The Fight for Global Talent

by David Swan

Japan’s shortage of specialists and lack of a lingua franca

Firms are on a war footing, fighting to attract the best talent in Japan. In an effort to globalise, many Japanese and foreign firms are aggressively pursuing the skilled, particularly industry-experienced, bilingual professionals who have a mindset amenable to global business.

Unfortunately, supply is not matching the rapidly expanding demand, since impediments characteristic of the Japanese labour market continue to stand in the way.

Many occupations preclude participation by even those foreign professionals considered most skilled in their field, due to an inability to use the Japanese language in a local-business environment, and the difficulty in acquiring professional qualifications in Japan as required to work in various areas of business.

Mounting specialist demand
Given the current economic climate, many believe that recruitment activities are winding down worldwide. But they are not.

In Japan, firms set on globalisation have recently been experiencing significant annual growth in the demand for specialised, bilingual professionals. This trend is expected to continue, given the increasing pressure to expand market share at home and abroad.

Japanese firms are increasingly venturing abroad to avoid the intense domestic competition. Overseas, they are boosting profits as a result of the strong yen and their decreased exports, while lower interest rates in Japan continue to make global investment enticing. A growing number of Japanese firms are also strengthening operations in emerging markets, such as those of South-East Asia.

Japan’s traditionally strong manufacturing sector, in particular, is focusing on hiring bilingual engineers and technical professionals able to work with Japanese professionals who are based either overseas or at the Japan headquarters.

Foreign firms, meanwhile, continue to find investment opportunities in the Japanese market.

New areas of business, such as the booming online and mobile industries, as well as traditional sectors such as healthcare, are attracting significant attention from overseas firms, and will continue to hire global talent to operate their businesses in Japan.

A matter of language
Although the use of English is increasingly being found in the Japanese workplace, fluency in Japanese is mandatory for anyone wishing to do business in Japan or work in a Japanese firm.

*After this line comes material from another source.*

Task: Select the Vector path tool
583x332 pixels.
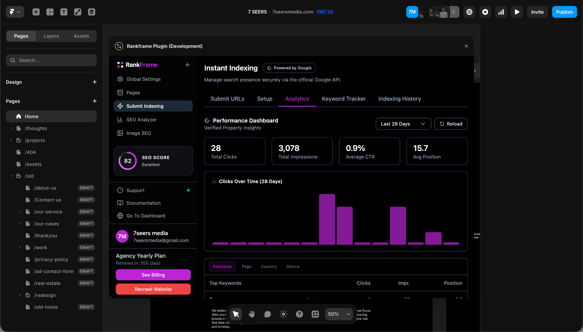Action: pos(78,12)
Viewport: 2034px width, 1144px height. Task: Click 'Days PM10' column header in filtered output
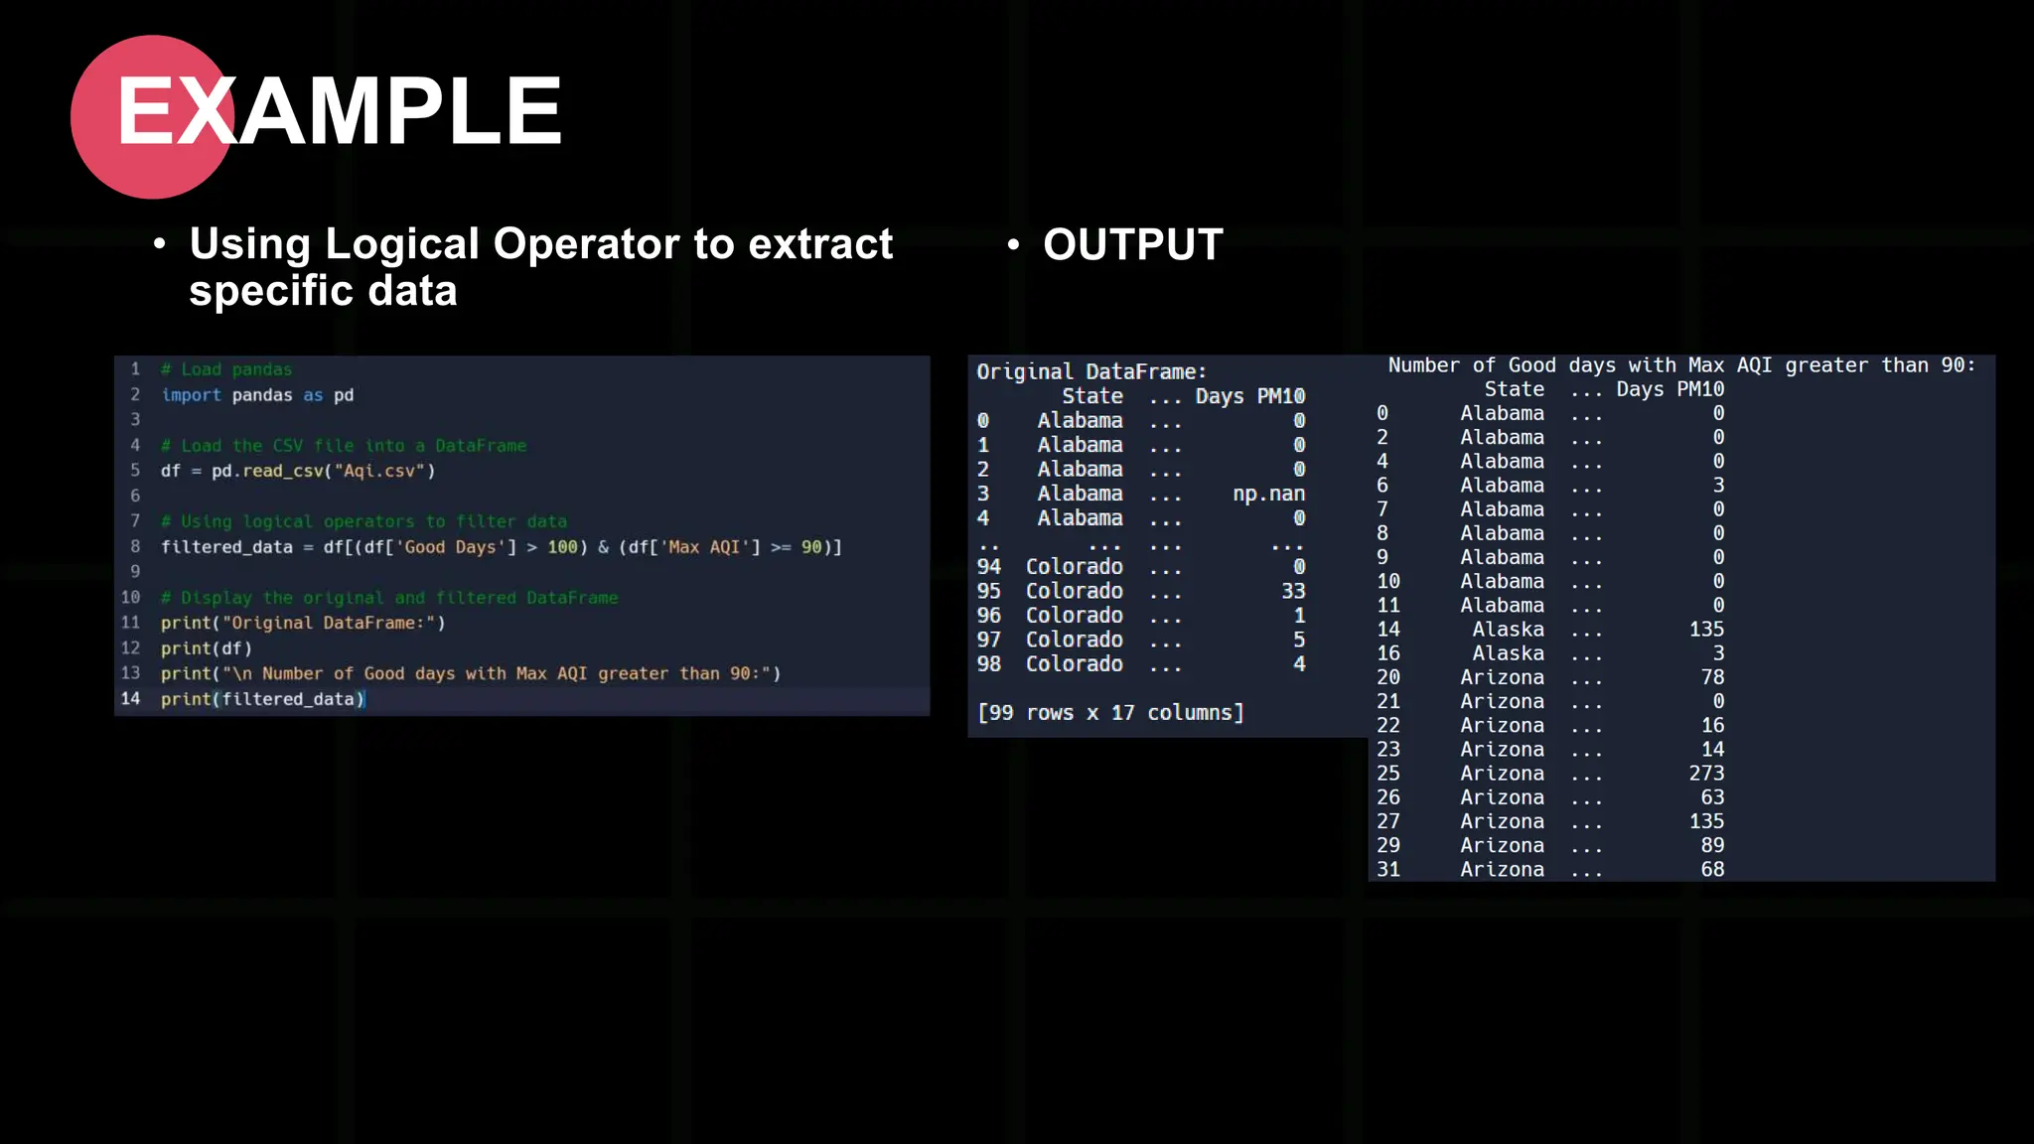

This is unlike the situation in Singapore or Hong Kong, where English is a lingua franca of business.

In addition, the lack of English fluency among Japanese professionals means there is not even enough home-grown, bilingual talent to satisfy demand. By contrast, Singapore, India and Malaysia rank highest in Asia for business-English fluency; Japan is in 27th place, just ahead of Laos, Tajikistan and Cambodia.

Shortage of qualified professionals
Also constraining the availability of workers suitable for a global workplace is the difficulty in obtaining professional certification in Japan.

Compared with other industrialised nations, Japan lacks qualified professionals. For example, Australia has 54 chartered accountants per 10,000 population; the UK has 22; but Japan has only 1.6.

This lack of qualified professionals with English-language ability is key to the nation’s shallow pool of global talent.

The expected rise in demand, the ageing population and other issues, will continue to plague the labour market. But those who win the fight for talent should be better placed to succeed in global business.